Philida
Philida is a knitting girl, a slave in the household of Cornelis Brink whose job is to knit clothes for the family. She has four children by her master’s son, Frans, but, in 1832, Frans has been ordered to marry the daughter of a prominent Cape family whose fortune is needed to bail out the Brink farm. Philida and her children will be sold on to a new owner. With talk of liberation for slaves being imminent, Philida lodges a formal complaint against Frans, stating that he has reneged on his promise to manumit her. This is the beginning of Philida’s journey into freedom and independence, though there will be much danger and heartbreak on the way.
The novel grips from the outset. The complex tensions between the Brink family and its slaves are explored with great subtlety and compassion and are illustrated not only through the relationship between Philida and Frans, which is one of genuine love until it is compromised by Frans’ cowardice, but through the figure of Ouma Petronella, the freed slave who is Cornelis’s birth mother.

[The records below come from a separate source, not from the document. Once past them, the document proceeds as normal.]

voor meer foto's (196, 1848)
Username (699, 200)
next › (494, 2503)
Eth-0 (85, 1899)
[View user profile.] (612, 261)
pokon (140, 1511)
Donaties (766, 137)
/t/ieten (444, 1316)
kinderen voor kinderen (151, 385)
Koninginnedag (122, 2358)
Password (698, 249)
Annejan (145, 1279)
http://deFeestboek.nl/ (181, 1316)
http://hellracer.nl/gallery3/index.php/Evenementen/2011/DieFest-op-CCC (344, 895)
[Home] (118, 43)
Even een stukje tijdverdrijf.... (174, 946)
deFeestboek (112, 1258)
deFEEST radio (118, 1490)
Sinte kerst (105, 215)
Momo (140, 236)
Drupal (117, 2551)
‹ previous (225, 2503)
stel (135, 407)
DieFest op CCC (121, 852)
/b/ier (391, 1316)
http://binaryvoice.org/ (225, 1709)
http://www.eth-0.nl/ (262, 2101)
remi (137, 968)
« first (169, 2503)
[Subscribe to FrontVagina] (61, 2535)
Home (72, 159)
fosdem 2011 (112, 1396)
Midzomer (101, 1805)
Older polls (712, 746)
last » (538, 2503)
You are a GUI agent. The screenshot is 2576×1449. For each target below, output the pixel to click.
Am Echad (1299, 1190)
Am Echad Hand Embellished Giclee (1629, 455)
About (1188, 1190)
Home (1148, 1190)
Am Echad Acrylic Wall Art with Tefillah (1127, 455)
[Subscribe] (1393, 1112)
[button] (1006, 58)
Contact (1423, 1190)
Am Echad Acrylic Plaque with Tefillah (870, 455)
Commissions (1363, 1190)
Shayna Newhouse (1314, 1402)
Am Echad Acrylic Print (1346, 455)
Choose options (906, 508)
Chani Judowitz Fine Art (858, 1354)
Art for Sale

In the second half of the novel, once the slaves have gained their freedom, there is exultation, yes, but also fear on both sides of the consequences of unravelling the relationship between them knitted together over generations of common dependency on the land.
When the voices of Philida, Frans and Cornelis, which narrate the first half of the book, give way to a self-consciously authorial voice in the second half, we are reminded that, as Brink explains in his afterword, this fiction is closely based on his own family’s history and that the roots of the Rainbow Nation are not as black and white as we might think.